Le majordome, planté à côté d’elle depuis le début du dîner, acquiesce et se dirige vers les deux rebelles. Ces deux-là se lèvent sous le regard noir de leurs géniteurs. Ils sont assurés d’avoir un sermon ce soir si ce n’est pas plus.
Les portes de la vaste salle à manger claquent et un long silence s’installe. Il faut bien attendre une ou deux minutes avant que les pipelettes ne se remettent à papoter.
Comme chaque soir le dîner est d’une lenteur insupportable. Les adultes passent leurs temps à aborder des sujets chiants comme la politique. En bout de table, tel un seigneur, notre grand-mère laisse son regard jongler sur chacun d’entre nous.
Le plat finit par arriver. Nous autres « enfants » le mangeons silencieusement sous le brouhaha de leur débat sur la tenue d’une chanteuse. L’envie de regarder l’heure sur mon portable me démange de plus en plus. Mais si je ne veux pas m’attirer les foudres du grand manitou, j’ai intérêt à ne rien faire.

Le plateau de fromage passe parmi nous quand Joséphine m’interpelle :

– Ma chère Iris, cela fait un moment que ta relation avec ce Tristan s’est finit.

Nathan. Il s’appelle Nathan.

Règle numéro trois : l’adulte à toujours raison même quand il a tort.

Je réponds d’un « Effectivement », attrape un bout de fromage de chèvre et passe le plateau à mon père à ma gauche.

– As-tu quelqu’un en vue ?

Traduction : « car si ce n’est pas le cas, nous te trouverons un gentil fiancé ». Je la rassure d’un « oui grand mère ».

– En espérant que celui-ci dure plus que deux semaines.
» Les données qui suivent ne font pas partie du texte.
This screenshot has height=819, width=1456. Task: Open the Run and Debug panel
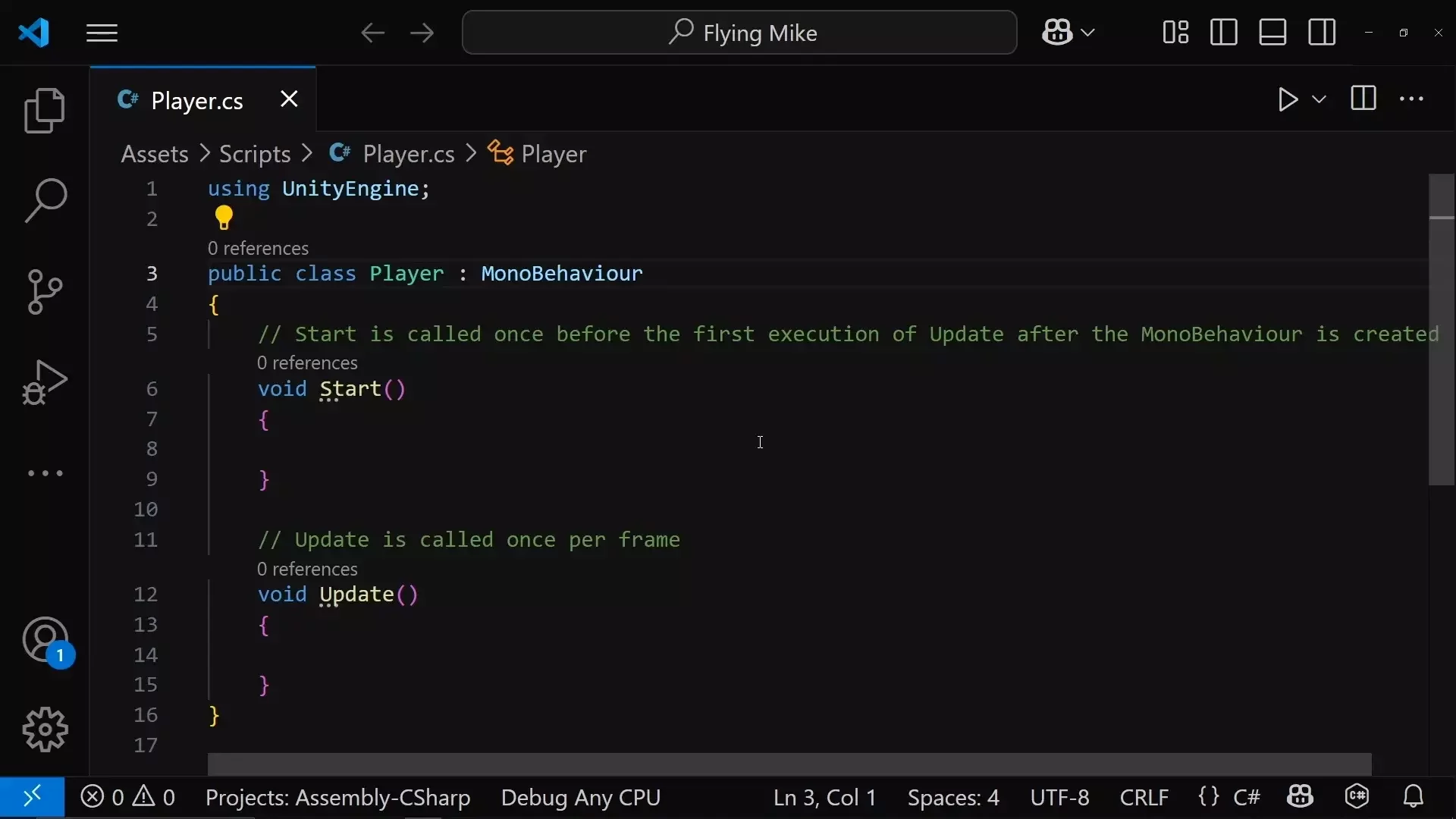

J’acquiesce et croise le regard de Théodore. Je sais alors qu’il viendra me voire après le repas.
Après vingt tours de table, le plateau de fromage est remplacé par de magnifiques déserts. Étant donné que j’ai déjà pris une part de gâteau ce midi, je décide de prendre une pomme. Il ne manquerait plus que la grande chef me gronde sur ma consommation de sucreries. Deux heures après le début du repas nous sommes enfin libérés. Les adultes nous rappellent que les lumières doivent être éteintes à vingt heure trente. Après tout c’est la rentrée demain.
Je suis entraînée dans le flots de mes cousins et cousine qui quitte la pièce sous le regard des domestiques. Nous remontons l’escalier et nous séparons sur le pallier pour rejoindre nos chambres respectives. Je n’ai pas à attendre longtemps avant que Théodore ne me rejoigne.

– Alors qui sera l’« heureux » élu ? me questionne-t-il avec un sourire.

Je lui renvoie. Je cache mon air mutin sous celui exagérée de la réflexion. Je traverse la pièce pour me diriger vers mon bureau tout lâchant :

– Hum… Je pense que je vais partir avec le nombre cinq aujourd’hui.

Je me dirige vers mon bureau et sors un petit carnet de mon tiroir. Il renferme une longue liste de garçon qui, à coup sûr, sauterait sur l’occasion de sortir avec moi sans problème.

– Début, milieu ou fin ? lui demandé-je en ouvrant sur une page au hasard.
– Fin.

Mon doigts défile sur la liste jusqu’à atteindre la fin de la page puis il remonte cinq prénoms. Le verdict tombe.

– Victor Tamara.

Théodore s’approche du bureau et retire les deux dès de sa poche. Il me tends les deux petits cubes tout en annonçant :

– Maintenant il ne reste plus qu’à déterminer combien de temps il gagne.

Je les lance contre le meuble.

– Cette fois, se sera en mois ! annoncé-je.

Ils roulent un instant sur le bois. Le premier affiche un « un ». Le deuxième ne tarde pas à imiter son résultat.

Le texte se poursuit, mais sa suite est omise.